#### [Work order]
All that is needed is every line of the listing below that has "agent".

#### [The records]
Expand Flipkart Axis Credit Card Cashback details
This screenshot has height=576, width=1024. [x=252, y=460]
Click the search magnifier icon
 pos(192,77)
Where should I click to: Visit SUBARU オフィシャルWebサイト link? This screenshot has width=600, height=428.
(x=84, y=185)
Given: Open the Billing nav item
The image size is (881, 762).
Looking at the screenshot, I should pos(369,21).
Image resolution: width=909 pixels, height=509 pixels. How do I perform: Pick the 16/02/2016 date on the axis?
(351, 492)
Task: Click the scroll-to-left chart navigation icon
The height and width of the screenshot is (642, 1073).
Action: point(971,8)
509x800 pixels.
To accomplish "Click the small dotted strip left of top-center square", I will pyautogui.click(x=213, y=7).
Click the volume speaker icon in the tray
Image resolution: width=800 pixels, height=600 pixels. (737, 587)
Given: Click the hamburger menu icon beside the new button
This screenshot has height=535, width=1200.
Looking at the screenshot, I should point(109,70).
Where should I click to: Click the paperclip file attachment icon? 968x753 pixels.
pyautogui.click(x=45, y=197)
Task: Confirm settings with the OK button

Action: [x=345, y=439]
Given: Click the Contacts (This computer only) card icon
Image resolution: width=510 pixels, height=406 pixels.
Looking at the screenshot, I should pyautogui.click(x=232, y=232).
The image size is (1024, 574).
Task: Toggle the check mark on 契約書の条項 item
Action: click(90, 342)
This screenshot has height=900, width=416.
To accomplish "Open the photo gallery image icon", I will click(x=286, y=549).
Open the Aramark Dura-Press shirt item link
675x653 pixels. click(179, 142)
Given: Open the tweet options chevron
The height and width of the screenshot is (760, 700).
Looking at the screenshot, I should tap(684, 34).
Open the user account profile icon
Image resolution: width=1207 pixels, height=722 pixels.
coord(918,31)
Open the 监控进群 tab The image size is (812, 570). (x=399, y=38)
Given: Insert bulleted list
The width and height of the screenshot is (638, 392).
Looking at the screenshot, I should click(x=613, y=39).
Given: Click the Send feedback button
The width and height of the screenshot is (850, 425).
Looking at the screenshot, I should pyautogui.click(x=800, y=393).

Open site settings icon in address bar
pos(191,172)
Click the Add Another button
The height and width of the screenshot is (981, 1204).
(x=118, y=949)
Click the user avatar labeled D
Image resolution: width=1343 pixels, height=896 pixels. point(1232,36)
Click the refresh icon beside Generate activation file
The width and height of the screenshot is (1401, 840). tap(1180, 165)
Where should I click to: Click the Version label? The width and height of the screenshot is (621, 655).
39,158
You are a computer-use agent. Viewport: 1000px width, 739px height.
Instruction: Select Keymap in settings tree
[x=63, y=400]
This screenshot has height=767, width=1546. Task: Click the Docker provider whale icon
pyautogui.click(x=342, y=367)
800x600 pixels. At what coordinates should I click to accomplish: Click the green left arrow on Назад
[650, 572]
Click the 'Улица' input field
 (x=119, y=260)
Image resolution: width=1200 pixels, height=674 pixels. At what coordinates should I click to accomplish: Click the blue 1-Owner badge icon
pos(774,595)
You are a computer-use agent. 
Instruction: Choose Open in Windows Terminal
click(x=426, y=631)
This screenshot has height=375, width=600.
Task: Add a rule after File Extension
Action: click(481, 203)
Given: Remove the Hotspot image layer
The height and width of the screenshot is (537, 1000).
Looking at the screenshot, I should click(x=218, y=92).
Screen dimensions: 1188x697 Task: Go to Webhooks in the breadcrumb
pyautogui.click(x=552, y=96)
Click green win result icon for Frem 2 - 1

#### [Response area]
You are a computer-use agent. Viewport: 1000px width, 739px height.
You are a computer-use agent. 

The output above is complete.